Wong, a member of the Chinese People's Political Consultative Conference, a political advisory body in China, told the official Xinhua news agency in an interview published on Wednesday he hoped the law could bring stability to Hong Kong.

Hong Kong is HSBC's most important single market and the lender has invested billions of dollars in China in recent years in a bid to grow its market share in the world's second-largest economy.

But it has been increasingly difficult for the lender to toe a studiously apolitical line in the Asian financial hub in recent years, facing criticism from both the pro- and anti-Beijing camps.

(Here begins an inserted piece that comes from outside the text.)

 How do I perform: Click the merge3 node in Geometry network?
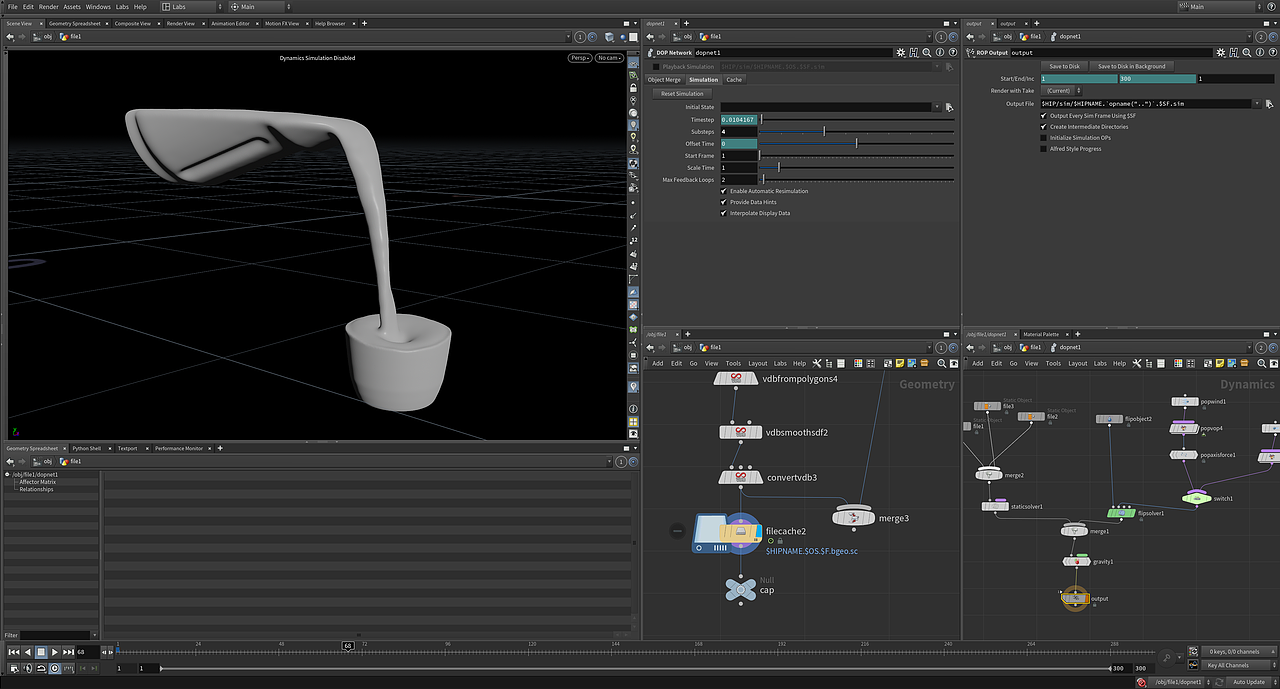[852, 517]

HSBC was briefly caught up in Hong Kong’s months-long anti-government protests, with some of its branches vandalised and the famous bronze lion statues outside its headquarters defaced during a protest march on Jan. 1.

Some protesters accused HSBC of being complicit in action by the authorities against activists trying to raise money to support protesters, accusations the bank denied.

Former Hong Kong leader Leung Chun-ying meanwhile last week criticised HSBC for not supporting Beijing over London in the spat. 

Some of HSBC's corporate peers have faced swift retribution from Beijing for their perceived support for the anti-government protesters.

Cathay Pacific Airways 0293.HK last year was forced to suspend staff involved in the protests, and chief executive Rupert Hogg and his top deputy resigned in August amid the turmoil.

 

AUTHORITARIAN

Hong Kong returned to Chinese rule in 1997 with the guarantee of freedoms, such as an independent legal system and right to protest, not enjoyed on the mainland.

The city was rocked by sometimes violent pro-democracy, anti-China unrest last year by protesters fearing an erosion of those freedoms by Communist Party rulers in Beijing.

China denies the accusation and accuses the West of stirring up trouble.

The bank's statement came as tensions rise between London and Beijing after British Prime Minister Boris Johnson said the UK would not walk away from the people of Hong Kong if China imposed the national security law. 

Britain has called the law "authoritarian" and said it is in breach of the "one country, two systems" principle enshrined in the 1984 Sino-British Joint Declaration and that it conflicts with Article 23 of Hong Kong's Basic Law, or mini-constitution. 

Jardines Group, one of Hong Kong's original foreign trading houses, published a full-page statement in the pro-Beijing newspaper, Ta Kung Pao, saying it was important to enact a legal framework to safeguard the city's national security.

"It can ensure that Hong Kong continues to absorb investment, increase job opportunities and guarantee people's livelihood," Jardines said.

The group's flagship company, Jardine Matheson Holdings, is listed in Singapore.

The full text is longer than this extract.